-- Assignment --
Exactly as they stand, repeat the lines from the one containing "Where should I" through the final line of the listing, both ends included, and nothing else; skip the pictures.

-- Exercise data --
....
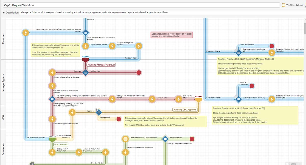Click the Capture Milestone Info for Manager node

pyautogui.click(x=52, y=73)
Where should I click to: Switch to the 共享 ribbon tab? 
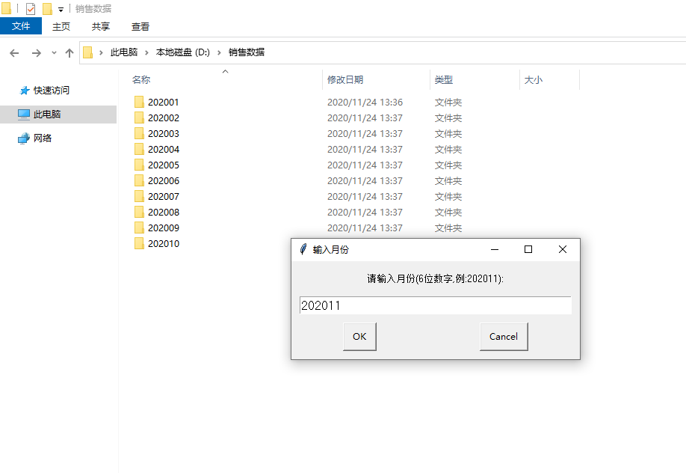[x=99, y=25]
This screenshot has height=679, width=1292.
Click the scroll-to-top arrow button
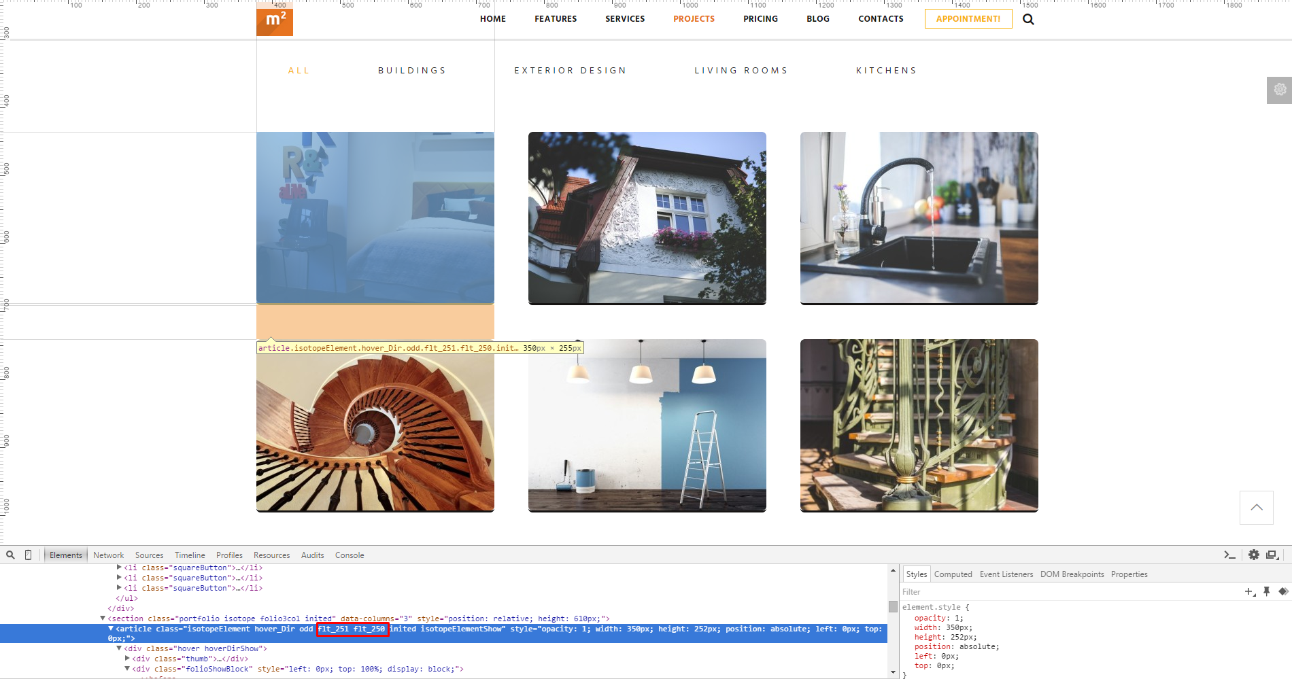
....
-- Task answer --
Where should I click to: Switch to the 共享 ribbon tab? 
[x=99, y=25]
This screenshot has height=679, width=1292.
Click the scroll-to-top arrow button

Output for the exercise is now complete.